On June 19, 2021, the Dragons played their first game and lost to the Stuttgart Surge at home, 17–21. After four defeats, the first victory against the Berlin Thunder was achieved on week 6, 48–16. Wide receiver Jéan Constant was awarded gameday MVP honors. On week 8, quarterback Zach Edwards won the award for best player of the week. After a defeat on week 11, the team missed entry into the play-offs. The Dragons finished the season with a record of three wins and seven losses.

In March 2022, the Dragons hired Andrew Weidinger as head coach and offensive coordinator for the 2022 season. Weidinger previously was an assistant coach with the Atlanta Falcons and the Tampa Bay Buccaneers from 2008 to 2018. With Weidinger, the Dragons won the Southern Conference. They lost to the Vienna Vikings in the semifinal.

In April 2022, the Dragons founded the youth project European Football Academy, later renamed the Dragons Academy. In September 2022, the Dragons Academy and the L'Hospitalet Pioneers started a joint team called Dragons Academy Pioneers in the national junior league, Liga Nacional Junior.

In May 2023, the Dragons announced the entry of Elite Sports Equity, which bought 60% of the shares of Big Ten Football SL. The investor group included technology entrepreneur Jason Robinson, Super Bowl XLVIII MVP Malcolm Smith, investor Marcelia Freeman, and former professional golfer Martin Roache. The Dragons moved to the stadium Olimpic de Terrassa, about 100 km closer to Barcelona than Reus, their previous home.

The franchise released coach Weidinger right after the 2022 season. His successor was former defensive coordinator Gabriel "Black" Sánchez. The team started the 2023 season with two wins. New quarterback Conor Miller was named MVP of the Week on matchday 2. After that, the Dragons could not win a single game. The last game in Munich was lost with 0:55. After the season, general manager Bart Iaccarino resigned from his post. The Dragons also parted ways with head coach Gabriel Sánchez.

The new head coach for the 2024 season was David Shelton.
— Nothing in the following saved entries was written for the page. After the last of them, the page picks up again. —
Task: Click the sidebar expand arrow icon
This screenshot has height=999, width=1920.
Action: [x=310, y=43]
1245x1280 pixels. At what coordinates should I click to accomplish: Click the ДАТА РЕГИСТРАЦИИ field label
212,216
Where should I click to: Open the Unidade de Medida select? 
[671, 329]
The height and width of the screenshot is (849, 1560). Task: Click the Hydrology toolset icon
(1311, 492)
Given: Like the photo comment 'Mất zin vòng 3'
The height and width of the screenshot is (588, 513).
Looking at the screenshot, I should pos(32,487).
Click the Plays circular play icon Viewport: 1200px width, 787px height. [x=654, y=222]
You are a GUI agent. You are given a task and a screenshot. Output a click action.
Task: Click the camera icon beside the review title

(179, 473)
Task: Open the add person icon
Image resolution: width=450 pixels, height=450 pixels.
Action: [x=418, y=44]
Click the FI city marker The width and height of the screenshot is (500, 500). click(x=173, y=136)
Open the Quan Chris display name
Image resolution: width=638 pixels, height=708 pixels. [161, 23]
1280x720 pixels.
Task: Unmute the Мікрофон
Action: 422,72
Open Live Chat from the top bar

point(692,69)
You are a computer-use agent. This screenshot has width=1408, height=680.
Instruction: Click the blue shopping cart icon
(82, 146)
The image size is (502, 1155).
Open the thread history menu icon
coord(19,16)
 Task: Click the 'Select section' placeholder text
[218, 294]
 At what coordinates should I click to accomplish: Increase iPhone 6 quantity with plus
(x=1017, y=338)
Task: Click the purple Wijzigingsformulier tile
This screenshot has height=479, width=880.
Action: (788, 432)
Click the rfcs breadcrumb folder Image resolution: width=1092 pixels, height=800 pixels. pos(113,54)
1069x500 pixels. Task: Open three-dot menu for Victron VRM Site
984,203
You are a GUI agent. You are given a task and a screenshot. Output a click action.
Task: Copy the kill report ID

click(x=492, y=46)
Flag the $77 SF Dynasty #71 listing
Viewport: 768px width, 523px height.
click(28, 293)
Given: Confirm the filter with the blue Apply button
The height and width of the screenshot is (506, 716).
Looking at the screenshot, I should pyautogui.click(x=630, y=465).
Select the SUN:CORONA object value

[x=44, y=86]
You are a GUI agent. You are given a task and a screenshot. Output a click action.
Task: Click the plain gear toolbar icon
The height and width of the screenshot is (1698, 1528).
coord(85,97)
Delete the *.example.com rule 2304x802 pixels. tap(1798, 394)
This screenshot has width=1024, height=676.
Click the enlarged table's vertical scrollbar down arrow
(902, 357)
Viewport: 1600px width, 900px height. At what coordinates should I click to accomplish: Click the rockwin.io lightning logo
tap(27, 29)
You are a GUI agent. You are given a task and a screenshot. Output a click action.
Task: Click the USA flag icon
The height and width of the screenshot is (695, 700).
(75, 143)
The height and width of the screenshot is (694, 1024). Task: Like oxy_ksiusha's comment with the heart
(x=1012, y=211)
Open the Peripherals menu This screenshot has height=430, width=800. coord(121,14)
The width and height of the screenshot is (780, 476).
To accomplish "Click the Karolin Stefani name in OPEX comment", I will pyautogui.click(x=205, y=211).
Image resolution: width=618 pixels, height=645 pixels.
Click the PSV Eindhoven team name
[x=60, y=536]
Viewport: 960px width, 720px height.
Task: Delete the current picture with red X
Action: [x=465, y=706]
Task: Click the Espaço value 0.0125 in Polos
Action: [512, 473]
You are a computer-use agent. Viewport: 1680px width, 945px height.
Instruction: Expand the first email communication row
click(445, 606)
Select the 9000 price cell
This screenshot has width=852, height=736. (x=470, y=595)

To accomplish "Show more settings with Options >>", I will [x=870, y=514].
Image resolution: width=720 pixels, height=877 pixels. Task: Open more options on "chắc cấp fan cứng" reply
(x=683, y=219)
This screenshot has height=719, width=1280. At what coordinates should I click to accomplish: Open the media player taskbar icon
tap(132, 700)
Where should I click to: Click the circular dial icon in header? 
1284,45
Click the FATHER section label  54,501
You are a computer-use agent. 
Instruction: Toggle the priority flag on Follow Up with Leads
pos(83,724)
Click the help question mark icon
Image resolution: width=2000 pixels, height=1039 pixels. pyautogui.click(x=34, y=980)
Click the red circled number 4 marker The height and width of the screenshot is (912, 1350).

His son Dominique Shelton, who played for the Raiders Tirol and Berlin Thunder in 2022, was brought on to the team as a player. For quarterback, the Dragons signed Levi Lewis, who was on the Seattle Seahawks in 2022. In March 2024, the Estadi Municipal de Badalona was introduced as the team's new venue.

One day before the game in week 7, the Dragons fired coach Shelton. Except for three coaches, the rest of the coaching staff resigned, and 23 out of 53 players refused to play. With a halftime score of 0-54 in favor of the Munich Ravens, the Dragons decided to cancel the rest of the game. The Spaniard Óscar Calatayud took over as head coach. The Dragons lost all of its remaining games, including a 0–90 blowout in Munich.

On December 4, 2024, the team published a statement that they were working on a continuation of game operations. However, on the same day, the league announced that the Dragons would drop out of the ELF.

===Season-by-season===

| Season | Head coach | Regular season |  |  |  |  | Postseason |  |  |  | Result | Ø Attendance |
| GP | Won | Lost | Win % | Finish | GP | Won | Lost | Win % |
| 2021 | Adam Rita | 10 | 3 | 7 | .300 | 3rd (South) | DNQ |  |  |  |  | 1,163 |
| 2022 | Andrew Weidinger | 12 | 8 | 4 | .750 | 1st (Southern) | 1 | 0 | 1 | .000 | — | 1,025 |
| 2023 | Gabriel Sánchez | 12 | 2 | 10 | .167 | 5th (Central) | DNQ |  |  |  |  | 1,081 |
| 2024 | David Shelton Óscar Calatayud | 12 | 2 | 10 | .167 | 5th (Central) | DNQ |  |  |  |  | 1,921 |

==Stadium==
The Dragons were playing their 2024 home games in Badalona, near the city center of Barcelona.